§ Supplied records:

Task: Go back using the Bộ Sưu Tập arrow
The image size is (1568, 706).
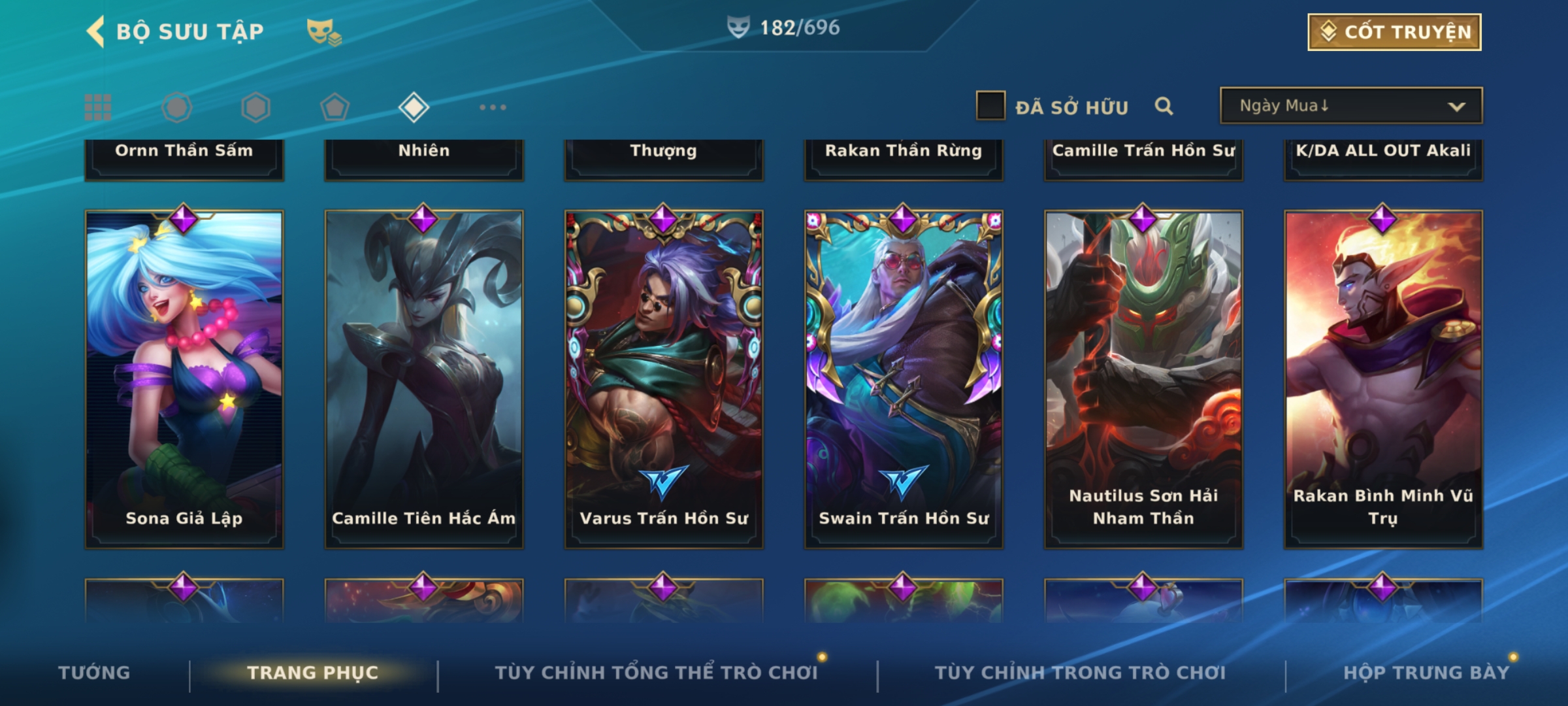Action: tap(95, 31)
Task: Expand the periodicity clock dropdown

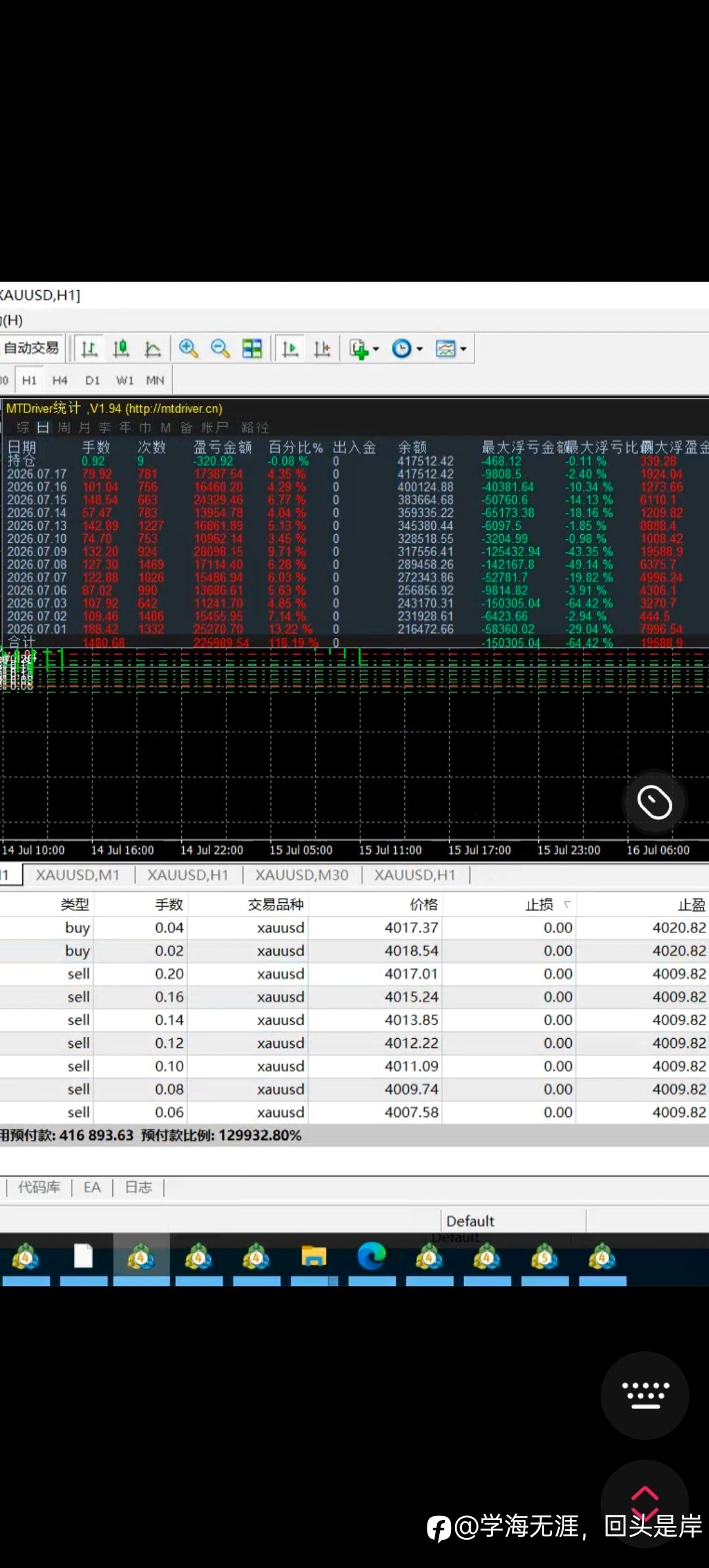Action: coord(419,349)
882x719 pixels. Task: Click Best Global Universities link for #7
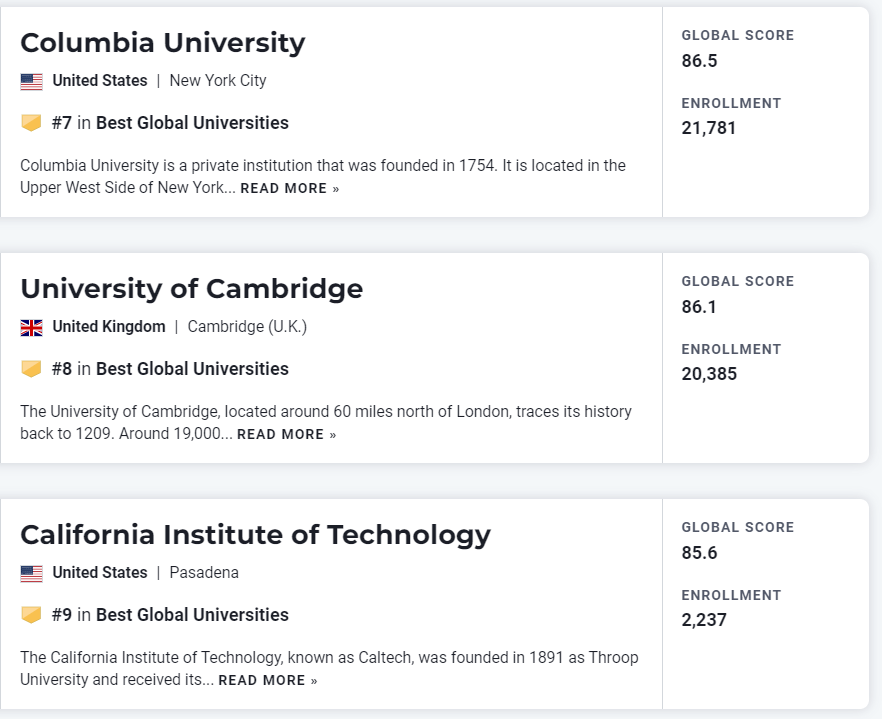click(x=192, y=123)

§ To do: Please return the material above line for line, with every word and number unchanged, and leave the pictures out.

§ Solution for this exercise:
Task: Go back using the Bộ Sưu Tập arrow
The image size is (1568, 706).
Action: tap(95, 31)
Task: Expand the periodicity clock dropdown

Action: coord(419,349)
882x719 pixels. Task: Click Best Global Universities link for #7
click(x=192, y=123)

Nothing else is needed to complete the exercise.